Thursday, July 27, 2006

Peak Oil

[8/9/06: Mauldin writes about Peter Tertzakian's book A Thousand Barrels a Second: The Coming Oil Break Point and the Challenges Facing an Energy Dependent World] Once peak oil occurs, then the historic patterns of world oil demand and price cycles will cease. In recent years, the realization of price stability has depended on the effectiveness of nations belonging to the Organization of the Petroleum Exporting Countries (OPEC) to adjust for the production increases and lags of the non-OPEC nations.

This is leading to what Tertzakian calls a "break point."

"Although the stakes have never been greater, the history of energy shows that a time of crisis is always followed by a defining break point, after which government policies, and social and technological forces, begin to rebalance the structure of the world's vast energy complex. Break points are crucial junctures marked by dramatic changes in the way energy is used.

"During the break point and the rebalancing phase that follows (which can last for 10 to 20 years), nations struggle for answers, consumers suffer and complain, the economy adapts, and science surges with innovation and discovery.
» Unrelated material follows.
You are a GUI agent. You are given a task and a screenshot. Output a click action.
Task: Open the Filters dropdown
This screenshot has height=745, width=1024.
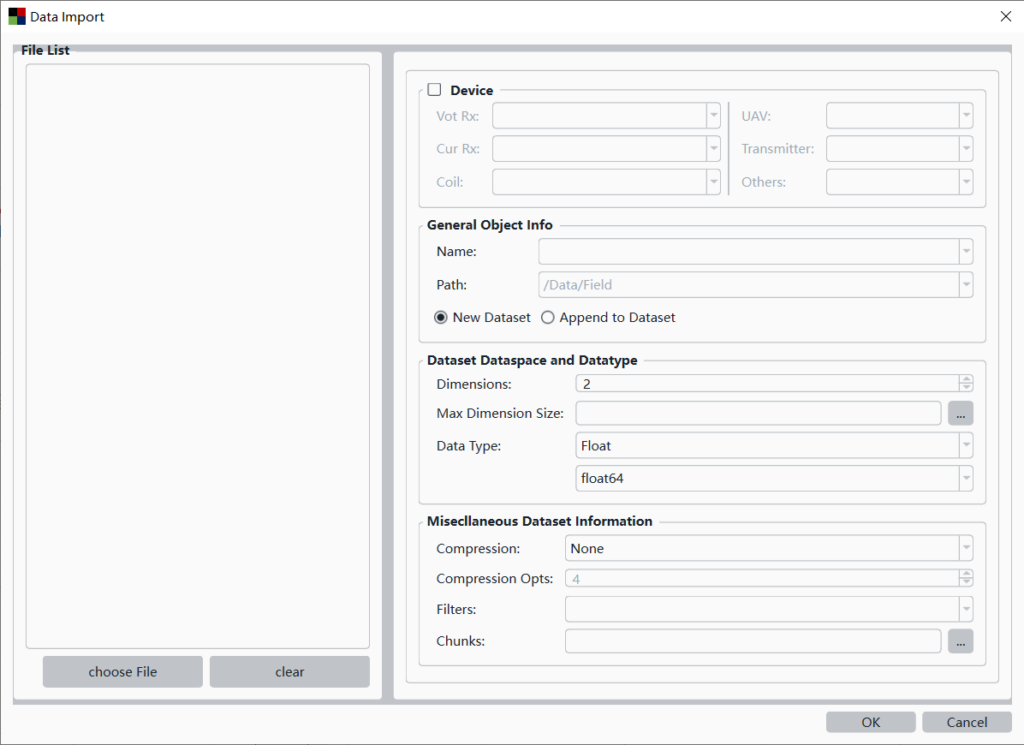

In the era that emerges, lifestyles change, businesses are born and fortunes are made."

[8/3/06] The reason for high oil prices: speculation?

[7/27/06] LONDON (Reuters) -- Oil prices will soar to well over $100 a barrel and stay high as part of a sustained commodities bull run that has another 15 years of life, billionaire U.S. investor Jim Rogers told Reuters in an interview.

"We're going to have high oil prices for a very long time. The surprise is going to be how high it goes," Rogers said.

Reiterating earlier comments that oil prices would hit at least $100 a barrel, he said: "It will be much more than $100 before the bull market is over."

[via Maverick of investwise 7/14/06]

[6/2/06] Is the oil boom over?

[12/18/05] The Energy Department is projecting $57 oil in 25 years (up from their $31 projection last year).

[8/22/05] The term "peak oil" (also known as "Hubbert Peak Theory") was first used by M. King Hubbert, a geophysicist with Royal Dutch Shell (NYSE: RD). In 1956, Hubbert predicted that U.S. oil production would reach a peak between the late 1960s and early 1970s, from which point production rates would forever decline.

Hubbert's prediction proved accurate in 1970, when U.S. production peaked at 11.3 million barrels per day -- a point from which production has been declining ever since. According to the Department of Energy, the United States produced 7.8 million barrels per day in 2003, representing a 31% drop in production from the peak. With oil now at $66 per barrel, there are plenty of "experts" applying the Hubbert theory to say that world oil production is peaking.